Sheryl B. Andrews
Last Updated on June 7, 2022, by eNotes Editorial. Word Count: 566
In [Exiles of the Stars,] the sequel to Moon of Three Rings, [Andre Norton] continues with the story of Krip Vorlund, a Free Trader in some future eon, who through shape-changing entered into the body of a wild animal and then, being unable ever again to regain his original form, was forced to claim as his own the body of a Thassa named Maquad. As in the first book, the Thassa Moon Singer Maelen is integrally bound to Krip although she no longer wears the guise of a woman, having been condemned by her people to take the body of her animal-friend Vors when her own body was broken and dying…. The story is told in the first person by Maelen and Krip in alternating though not ordered sequential chapters; and though the final explanations for the motivations of the four ancient crowned beings who seek to control the life force of the [Free Trader ship] Lydis' crew remain a bit nebulous, the fast pace of the story and the development of the two major characters carries even the literal-minded reader past the stage of mundane questioning to enjoyment. (pp. 389-90)

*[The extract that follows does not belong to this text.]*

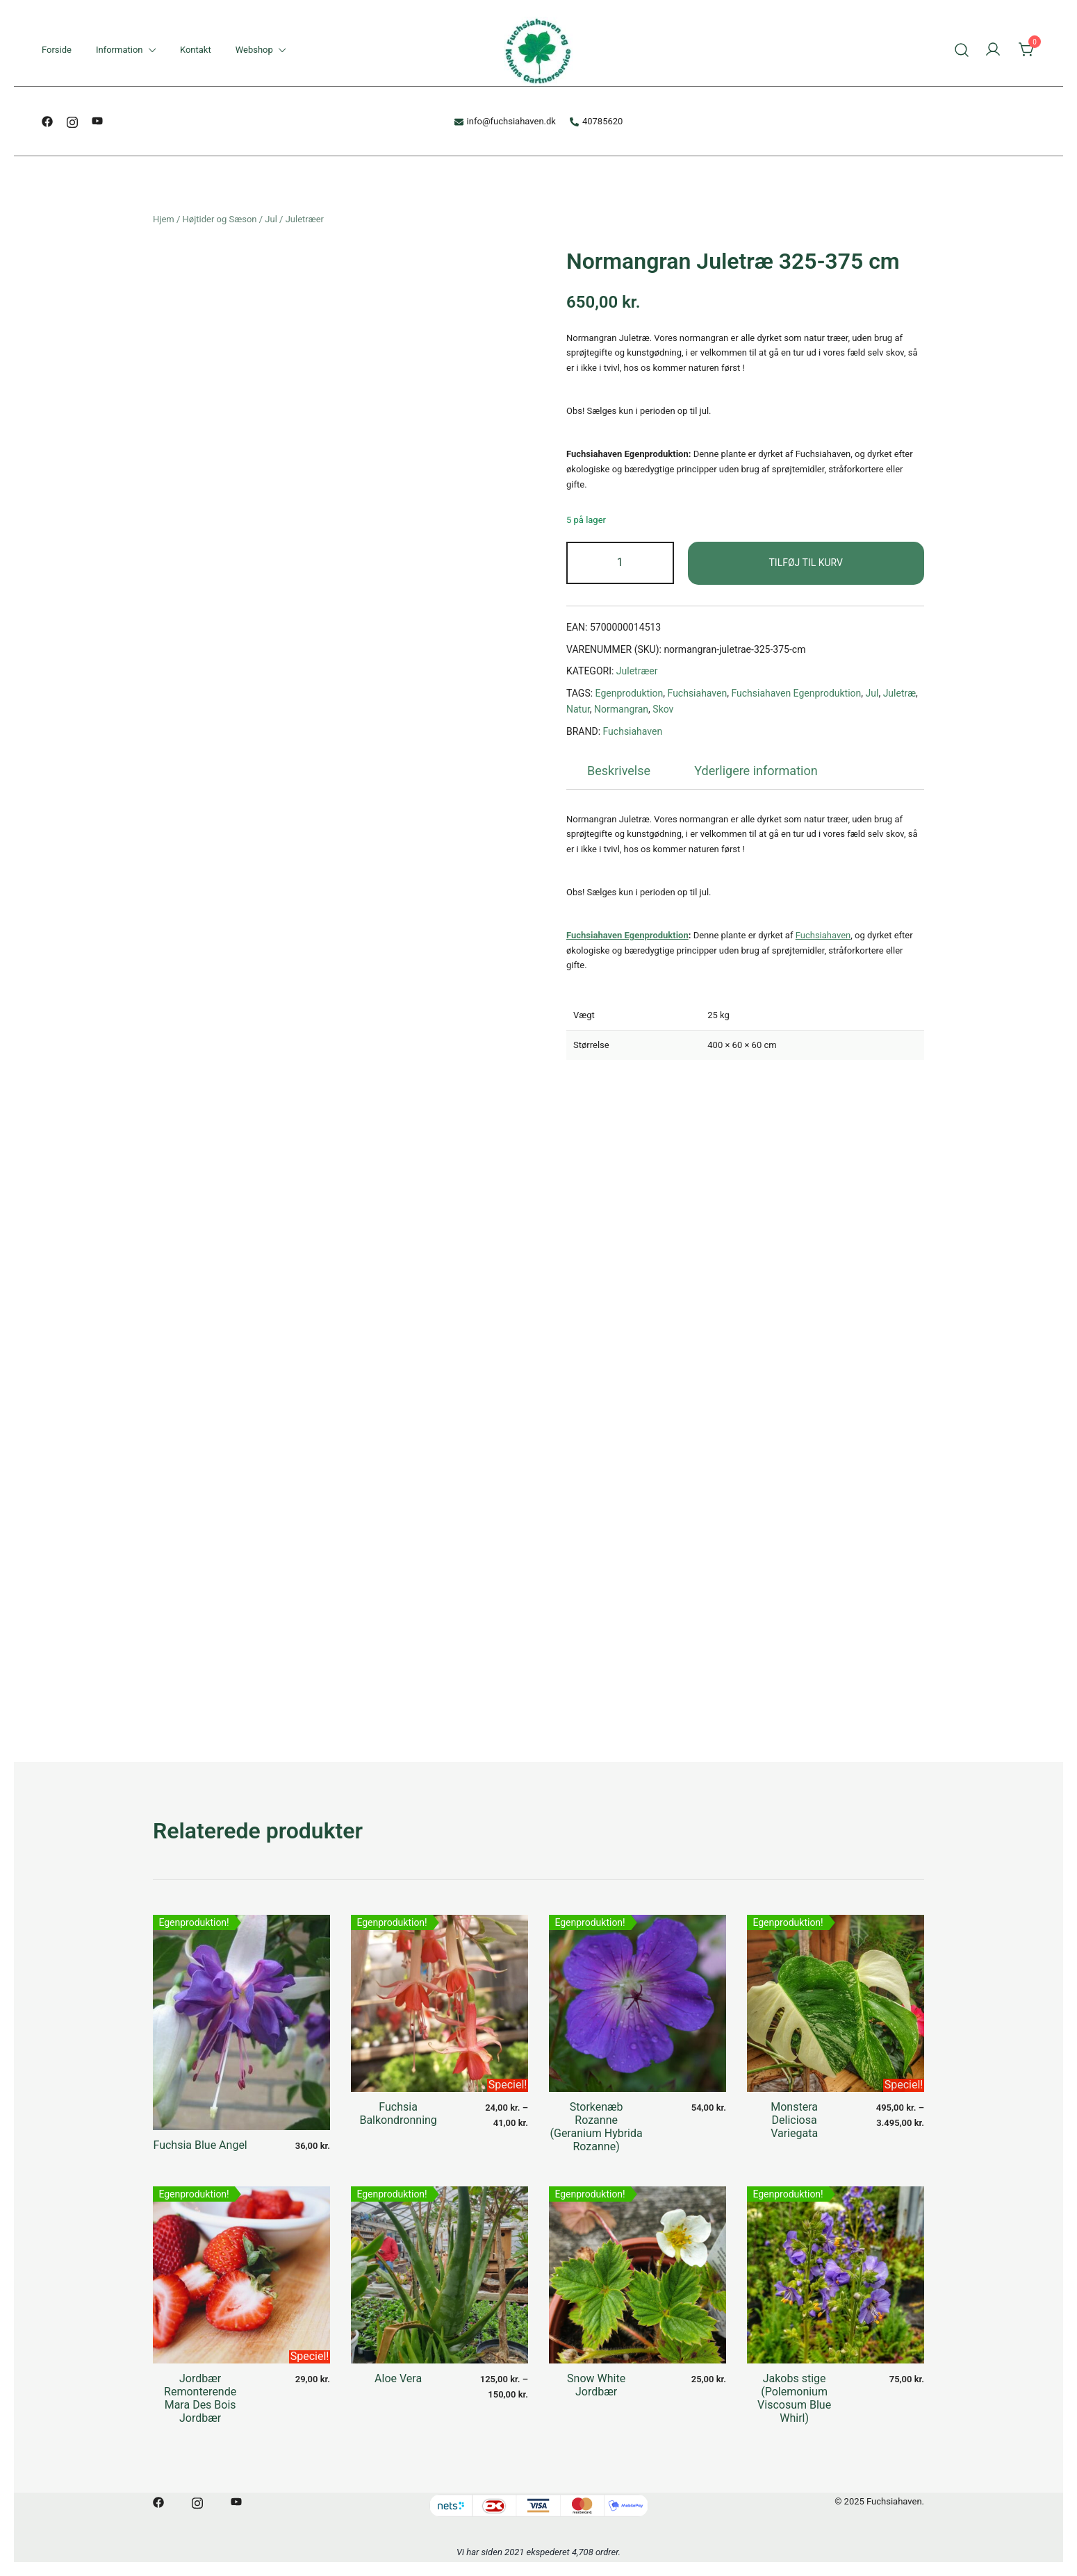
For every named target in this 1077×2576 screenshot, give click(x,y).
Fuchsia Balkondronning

Sheryl B. Andrews, in The Horn Book Magazine (copyright © 1971 by The Horn Book, Inc., Boston), August, 1971.
[Shadow Hawk] will receive a warm welcome, although this is not in [Norton's] popular science-fiction style. Here we have a convincing reconstruction of an aspect of Ancient Egypt in about 2000 B.C.… Although the book is not easy reading and has a surfeit of names, it nevertheless presents a very forceful picture of life in Egypt at that time. The military and other actions are handled with great skill and excitement, and the main characters are well drawn. (p. 253)
The Junior Bookshelf, August, 1971.
A new departure by an author better known as a writer of science fiction. [In Bertie and May] Andre Norton tells of her mother's childhood in Ohio nearly one hundred years ago. The story is founded on her mother's own written account and is supplemented by the many anecdotes she told to her children and grandchildren before her death at 95. The result is a convincing picture of two little sisters and the way of life in the 1870's. It was an unsettled life, for the sisters' father was a miller at a time when his kind of milling was almost outdated, but loyalty and family unity surmounted the hardships.

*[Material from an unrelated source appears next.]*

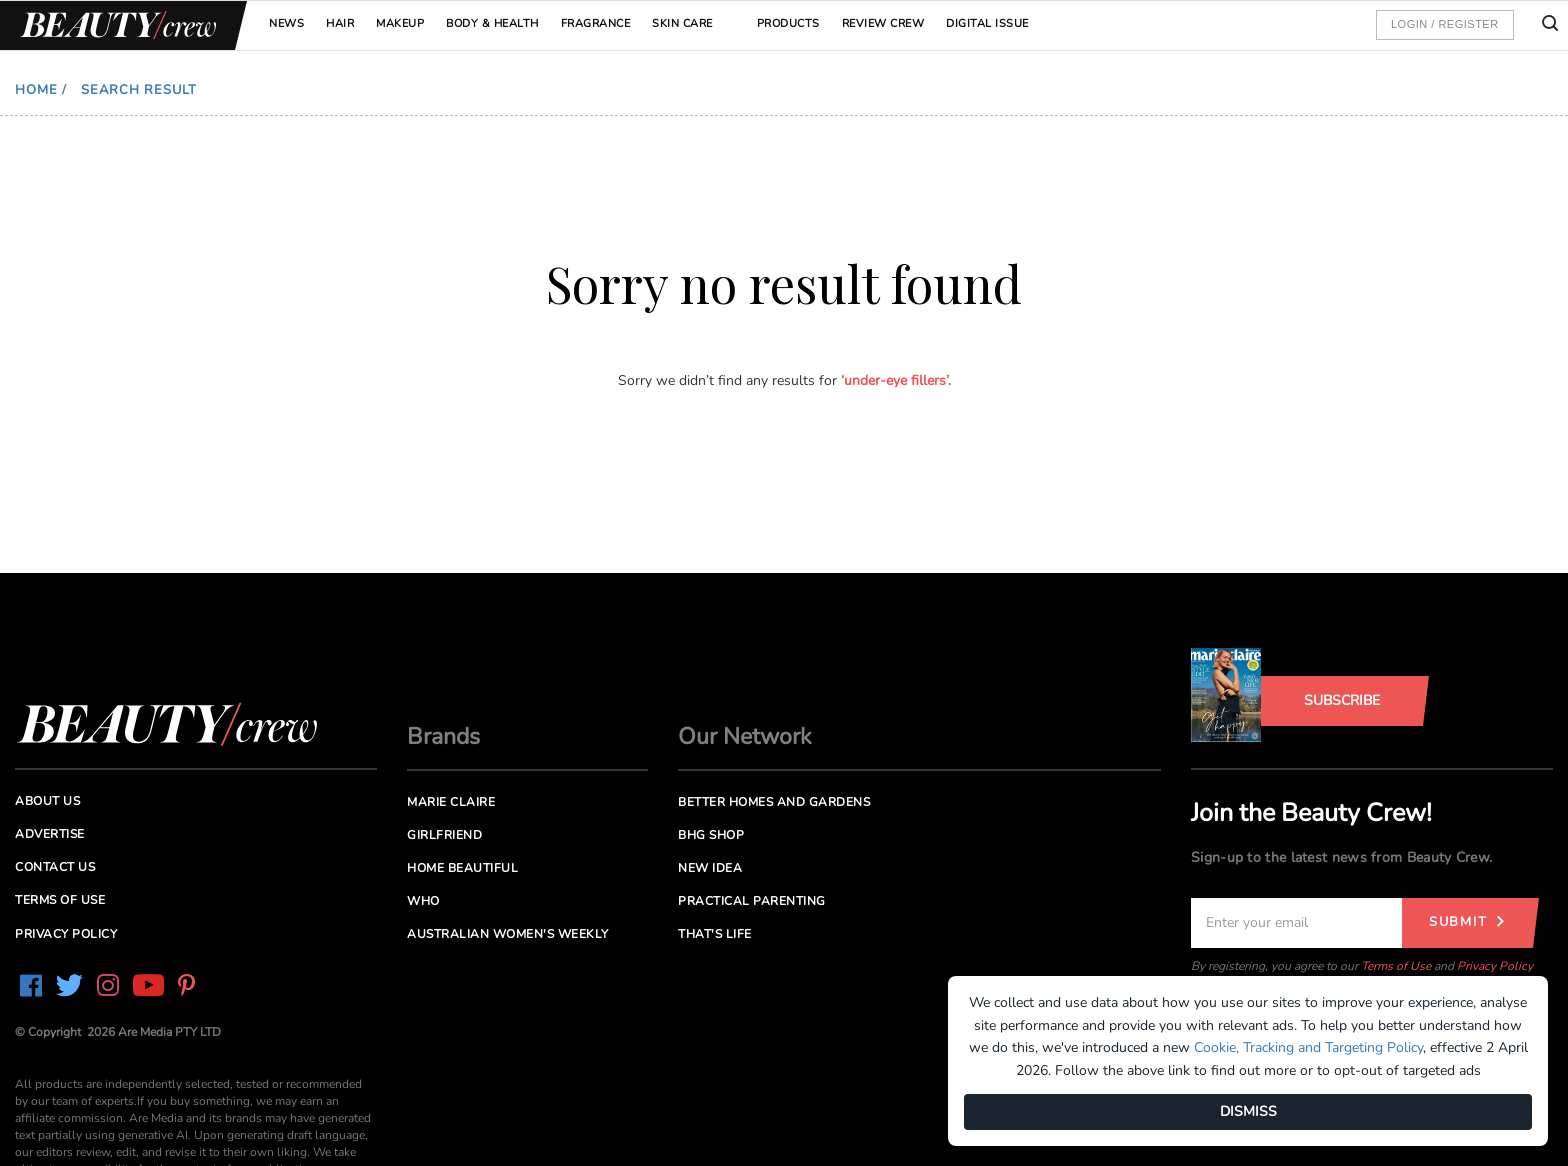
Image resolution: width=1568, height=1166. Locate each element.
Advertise (50, 834)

The adult reader inevitably compares this chronicle with the Laura Wilder books, although the background is not one of pioneer life. Andre Norton's is a much slighter work and the reader's sympathies are not as totally involved with Bertie and May as with Laura. Nevertheless, this is an engaging picture of a real family in a rural township in America and it has humour and warmth. (p. 308)
The Junior Bookshelf, October, 1971.
In some ways Mrs. Norton's [Postmarked the Stars] is a complicated game of hide-and-seek in outer space, first on board the free-trading spaceship, Solar Queen, eventually on Trewsworld, a planet whose constitutional and industrial status is being undermined by a corrupt scientific organisation…. On Trewsworld an exhilarating sequence of discoveries and escapes keeps the reader on tenterhooks for what seems a very long time. Mrs. Norton's detail is, as always, convincing, and her extension of the possibilities of mutation in animal strains carries fascinating but forbidding implications for the human race. (p. 321)
The Junior Bookshelf, October, 1971.